Top of LISTED ENTRIES

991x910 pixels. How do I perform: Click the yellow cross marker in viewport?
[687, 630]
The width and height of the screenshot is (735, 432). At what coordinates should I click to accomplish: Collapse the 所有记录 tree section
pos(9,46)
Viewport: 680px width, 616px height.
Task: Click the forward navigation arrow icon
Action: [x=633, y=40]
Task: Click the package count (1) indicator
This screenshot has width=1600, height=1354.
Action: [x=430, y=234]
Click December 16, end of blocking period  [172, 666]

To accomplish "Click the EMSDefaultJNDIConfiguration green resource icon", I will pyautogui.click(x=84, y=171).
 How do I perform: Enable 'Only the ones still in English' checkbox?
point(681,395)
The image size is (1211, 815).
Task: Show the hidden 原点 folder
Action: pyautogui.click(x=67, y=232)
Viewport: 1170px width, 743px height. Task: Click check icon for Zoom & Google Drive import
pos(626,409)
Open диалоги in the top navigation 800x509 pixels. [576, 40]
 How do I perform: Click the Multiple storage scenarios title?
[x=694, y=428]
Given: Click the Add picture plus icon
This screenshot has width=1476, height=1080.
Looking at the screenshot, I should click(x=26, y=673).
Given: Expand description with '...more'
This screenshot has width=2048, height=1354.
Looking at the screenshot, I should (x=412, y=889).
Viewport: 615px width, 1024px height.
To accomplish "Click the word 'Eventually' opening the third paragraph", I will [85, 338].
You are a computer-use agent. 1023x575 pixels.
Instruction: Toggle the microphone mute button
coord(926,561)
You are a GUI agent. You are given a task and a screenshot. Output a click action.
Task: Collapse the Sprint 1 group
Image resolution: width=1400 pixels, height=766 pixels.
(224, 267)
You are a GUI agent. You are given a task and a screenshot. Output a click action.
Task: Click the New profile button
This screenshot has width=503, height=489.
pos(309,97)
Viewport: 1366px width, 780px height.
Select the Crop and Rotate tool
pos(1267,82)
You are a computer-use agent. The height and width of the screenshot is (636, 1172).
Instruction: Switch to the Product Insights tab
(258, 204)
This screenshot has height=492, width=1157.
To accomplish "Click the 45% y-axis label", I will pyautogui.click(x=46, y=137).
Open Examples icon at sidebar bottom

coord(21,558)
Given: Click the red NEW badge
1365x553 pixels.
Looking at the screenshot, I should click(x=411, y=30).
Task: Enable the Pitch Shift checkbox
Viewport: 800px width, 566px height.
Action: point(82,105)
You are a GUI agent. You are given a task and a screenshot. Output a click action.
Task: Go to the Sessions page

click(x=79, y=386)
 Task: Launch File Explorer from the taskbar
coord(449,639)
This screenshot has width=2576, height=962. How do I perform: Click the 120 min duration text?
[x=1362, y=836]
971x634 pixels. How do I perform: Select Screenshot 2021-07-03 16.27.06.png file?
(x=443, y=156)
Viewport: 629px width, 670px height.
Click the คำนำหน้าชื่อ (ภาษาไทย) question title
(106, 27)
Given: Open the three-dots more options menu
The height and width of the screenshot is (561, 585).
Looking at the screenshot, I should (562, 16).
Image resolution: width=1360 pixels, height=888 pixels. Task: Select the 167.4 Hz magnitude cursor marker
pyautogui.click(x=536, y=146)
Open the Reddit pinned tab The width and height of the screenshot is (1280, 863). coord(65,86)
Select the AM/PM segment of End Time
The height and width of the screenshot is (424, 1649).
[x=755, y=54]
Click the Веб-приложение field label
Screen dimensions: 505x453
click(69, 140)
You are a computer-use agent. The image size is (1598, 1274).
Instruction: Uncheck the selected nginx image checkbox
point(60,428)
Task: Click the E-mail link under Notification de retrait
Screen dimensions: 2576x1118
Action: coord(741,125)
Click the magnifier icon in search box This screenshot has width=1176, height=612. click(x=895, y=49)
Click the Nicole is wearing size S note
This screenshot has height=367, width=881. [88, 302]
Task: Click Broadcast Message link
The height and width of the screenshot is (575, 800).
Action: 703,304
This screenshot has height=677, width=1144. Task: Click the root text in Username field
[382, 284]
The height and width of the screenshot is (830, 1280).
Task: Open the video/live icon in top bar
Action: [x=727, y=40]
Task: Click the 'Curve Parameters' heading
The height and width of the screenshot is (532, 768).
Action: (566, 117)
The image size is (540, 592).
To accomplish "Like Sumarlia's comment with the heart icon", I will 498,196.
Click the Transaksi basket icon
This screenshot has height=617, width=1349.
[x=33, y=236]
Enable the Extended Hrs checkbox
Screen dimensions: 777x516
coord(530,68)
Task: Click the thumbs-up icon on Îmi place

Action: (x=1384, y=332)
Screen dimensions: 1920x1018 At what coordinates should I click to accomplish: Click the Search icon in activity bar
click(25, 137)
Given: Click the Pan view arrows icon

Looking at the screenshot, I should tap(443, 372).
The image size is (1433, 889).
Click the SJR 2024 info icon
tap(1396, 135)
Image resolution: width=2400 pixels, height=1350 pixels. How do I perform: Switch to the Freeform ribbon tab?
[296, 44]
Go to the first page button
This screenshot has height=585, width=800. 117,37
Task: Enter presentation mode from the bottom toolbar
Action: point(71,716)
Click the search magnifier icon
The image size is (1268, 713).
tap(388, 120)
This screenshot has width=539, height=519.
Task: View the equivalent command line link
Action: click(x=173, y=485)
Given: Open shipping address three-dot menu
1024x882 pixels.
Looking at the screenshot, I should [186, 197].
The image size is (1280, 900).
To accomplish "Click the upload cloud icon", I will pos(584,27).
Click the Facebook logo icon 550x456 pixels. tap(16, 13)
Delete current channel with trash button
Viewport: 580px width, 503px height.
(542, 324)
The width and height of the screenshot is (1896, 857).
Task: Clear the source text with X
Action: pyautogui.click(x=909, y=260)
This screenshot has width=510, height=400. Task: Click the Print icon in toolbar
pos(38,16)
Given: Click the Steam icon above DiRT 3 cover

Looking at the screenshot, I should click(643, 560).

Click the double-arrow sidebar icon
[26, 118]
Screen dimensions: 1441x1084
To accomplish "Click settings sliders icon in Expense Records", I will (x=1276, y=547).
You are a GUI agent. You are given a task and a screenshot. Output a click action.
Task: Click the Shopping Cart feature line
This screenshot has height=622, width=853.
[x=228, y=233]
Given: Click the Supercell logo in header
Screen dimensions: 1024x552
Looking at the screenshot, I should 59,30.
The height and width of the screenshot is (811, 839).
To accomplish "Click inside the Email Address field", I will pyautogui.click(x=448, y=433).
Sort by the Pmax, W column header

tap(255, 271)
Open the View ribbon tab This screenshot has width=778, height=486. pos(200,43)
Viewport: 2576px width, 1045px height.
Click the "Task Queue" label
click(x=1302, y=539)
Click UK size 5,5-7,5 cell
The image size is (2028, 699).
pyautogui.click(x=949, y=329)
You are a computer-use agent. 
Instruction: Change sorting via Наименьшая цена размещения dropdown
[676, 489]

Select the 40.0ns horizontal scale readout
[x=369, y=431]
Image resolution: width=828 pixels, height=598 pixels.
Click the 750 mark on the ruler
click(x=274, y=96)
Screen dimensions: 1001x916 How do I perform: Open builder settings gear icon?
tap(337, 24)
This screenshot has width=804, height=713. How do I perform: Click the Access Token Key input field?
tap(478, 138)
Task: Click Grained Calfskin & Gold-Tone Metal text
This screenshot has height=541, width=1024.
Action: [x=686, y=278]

Bottom of LISTED ENTRIES

WHAT YOU NEED TO DO
Each record must be repeated exactly as it appears above.

WRITTEN REPLY
991x910 pixels. How do I perform: Click the yellow cross marker in viewport?
[687, 630]
The width and height of the screenshot is (735, 432). At what coordinates should I click to accomplish: Collapse the 所有记录 tree section
pos(9,46)
Viewport: 680px width, 616px height.
Task: Click the forward navigation arrow icon
Action: [x=633, y=40]
Task: Click the package count (1) indicator
This screenshot has width=1600, height=1354.
Action: [x=430, y=234]
Click December 16, end of blocking period  [172, 666]

To accomplish "Click the EMSDefaultJNDIConfiguration green resource icon", I will pyautogui.click(x=84, y=171).
 How do I perform: Enable 'Only the ones still in English' checkbox?
point(681,395)
The image size is (1211, 815).
Task: Show the hidden 原点 folder
Action: pyautogui.click(x=67, y=232)
Viewport: 1170px width, 743px height. Task: Click check icon for Zoom & Google Drive import
pos(626,409)
Open диалоги in the top navigation 800x509 pixels. [576, 40]
 How do I perform: Click the Multiple storage scenarios title?
[x=694, y=428]
Given: Click the Add picture plus icon
This screenshot has width=1476, height=1080.
Looking at the screenshot, I should click(x=26, y=673).
Given: Expand description with '...more'
This screenshot has width=2048, height=1354.
Looking at the screenshot, I should (x=412, y=889).
Viewport: 615px width, 1024px height.
To accomplish "Click the word 'Eventually' opening the third paragraph", I will [85, 338].
You are a computer-use agent. 1023x575 pixels.
Instruction: Toggle the microphone mute button
coord(926,561)
You are a GUI agent. You are given a task and a screenshot. Output a click action.
Task: Collapse the Sprint 1 group
Image resolution: width=1400 pixels, height=766 pixels.
(224, 267)
You are a GUI agent. You are given a task and a screenshot. Output a click action.
Task: Click the New profile button
This screenshot has width=503, height=489.
pos(309,97)
Viewport: 1366px width, 780px height.
Select the Crop and Rotate tool
pos(1267,82)
You are a computer-use agent. The height and width of the screenshot is (636, 1172).
Instruction: Switch to the Product Insights tab
(258, 204)
This screenshot has height=492, width=1157.
To accomplish "Click the 45% y-axis label", I will pyautogui.click(x=46, y=137).
Open Examples icon at sidebar bottom

coord(21,558)
Given: Click the red NEW badge
1365x553 pixels.
Looking at the screenshot, I should click(x=411, y=30).
Task: Enable the Pitch Shift checkbox
Viewport: 800px width, 566px height.
Action: point(82,105)
You are a GUI agent. You are given a task and a screenshot. Output a click action.
Task: Go to the Sessions page

click(x=79, y=386)
 Task: Launch File Explorer from the taskbar
coord(449,639)
This screenshot has width=2576, height=962. How do I perform: Click the 120 min duration text?
[x=1362, y=836]
971x634 pixels. How do I perform: Select Screenshot 2021-07-03 16.27.06.png file?
(x=443, y=156)
Viewport: 629px width, 670px height.
Click the คำนำหน้าชื่อ (ภาษาไทย) question title
(106, 27)
Given: Open the three-dots more options menu
The height and width of the screenshot is (561, 585).
Looking at the screenshot, I should (562, 16).
Image resolution: width=1360 pixels, height=888 pixels. Task: Select the 167.4 Hz magnitude cursor marker
pyautogui.click(x=536, y=146)
Open the Reddit pinned tab The width and height of the screenshot is (1280, 863). coord(65,86)
Select the AM/PM segment of End Time
The height and width of the screenshot is (424, 1649).
[x=755, y=54]
Click the Веб-приложение field label
Screen dimensions: 505x453
click(69, 140)
You are a computer-use agent. The image size is (1598, 1274).
Instruction: Uncheck the selected nginx image checkbox
point(60,428)
Task: Click the E-mail link under Notification de retrait
Screen dimensions: 2576x1118
Action: coord(741,125)
Click the magnifier icon in search box This screenshot has width=1176, height=612. click(x=895, y=49)
Click the Nicole is wearing size S note
This screenshot has height=367, width=881. [88, 302]
Task: Click Broadcast Message link
The height and width of the screenshot is (575, 800).
Action: 703,304
This screenshot has height=677, width=1144. Task: Click the root text in Username field
[382, 284]
The height and width of the screenshot is (830, 1280).
Task: Open the video/live icon in top bar
Action: [x=727, y=40]
Task: Click the 'Curve Parameters' heading
The height and width of the screenshot is (532, 768).
Action: (566, 117)
The image size is (540, 592).
To accomplish "Like Sumarlia's comment with the heart icon", I will 498,196.
Click the Transaksi basket icon
This screenshot has height=617, width=1349.
[x=33, y=236]
Enable the Extended Hrs checkbox
Screen dimensions: 777x516
coord(530,68)
Task: Click the thumbs-up icon on Îmi place

Action: (x=1384, y=332)
Screen dimensions: 1920x1018 At what coordinates should I click to accomplish: Click the Search icon in activity bar
click(25, 137)
Given: Click the Pan view arrows icon

Looking at the screenshot, I should tap(443, 372).
The image size is (1433, 889).
Click the SJR 2024 info icon
tap(1396, 135)
Image resolution: width=2400 pixels, height=1350 pixels. How do I perform: Switch to the Freeform ribbon tab?
[296, 44]
Go to the first page button
This screenshot has height=585, width=800. 117,37
Task: Enter presentation mode from the bottom toolbar
Action: point(71,716)
Click the search magnifier icon
The image size is (1268, 713).
tap(388, 120)
This screenshot has width=539, height=519.
Task: View the equivalent command line link
Action: click(x=173, y=485)
Given: Open shipping address three-dot menu
1024x882 pixels.
Looking at the screenshot, I should [186, 197].
The image size is (1280, 900).
To accomplish "Click the upload cloud icon", I will pos(584,27).
Click the Facebook logo icon 550x456 pixels. tap(16, 13)
Delete current channel with trash button
Viewport: 580px width, 503px height.
(542, 324)
The width and height of the screenshot is (1896, 857).
Task: Clear the source text with X
Action: pyautogui.click(x=909, y=260)
This screenshot has width=510, height=400. Task: Click the Print icon in toolbar
pos(38,16)
Given: Click the Steam icon above DiRT 3 cover

Looking at the screenshot, I should click(643, 560).

Click the double-arrow sidebar icon
[26, 118]
Screen dimensions: 1441x1084
To accomplish "Click settings sliders icon in Expense Records", I will (x=1276, y=547).
You are a GUI agent. You are given a task and a screenshot. Output a click action.
Task: Click the Shopping Cart feature line
This screenshot has height=622, width=853.
[x=228, y=233]
Given: Click the Supercell logo in header
Screen dimensions: 1024x552
Looking at the screenshot, I should 59,30.
The height and width of the screenshot is (811, 839).
To accomplish "Click inside the Email Address field", I will pyautogui.click(x=448, y=433).
Sort by the Pmax, W column header

tap(255, 271)
Open the View ribbon tab This screenshot has width=778, height=486. pos(200,43)
Viewport: 2576px width, 1045px height.
Click the "Task Queue" label
click(x=1302, y=539)
Click UK size 5,5-7,5 cell
The image size is (2028, 699).
pyautogui.click(x=949, y=329)
You are a computer-use agent. 
Instruction: Change sorting via Наименьшая цена размещения dropdown
[676, 489]

Select the 40.0ns horizontal scale readout
[x=369, y=431]
Image resolution: width=828 pixels, height=598 pixels.
Click the 750 mark on the ruler
click(x=274, y=96)
Screen dimensions: 1001x916 How do I perform: Open builder settings gear icon?
tap(337, 24)
This screenshot has width=804, height=713. How do I perform: Click the Access Token Key input field?
tap(478, 138)
Task: Click Grained Calfskin & Gold-Tone Metal text
This screenshot has height=541, width=1024.
Action: [x=686, y=278]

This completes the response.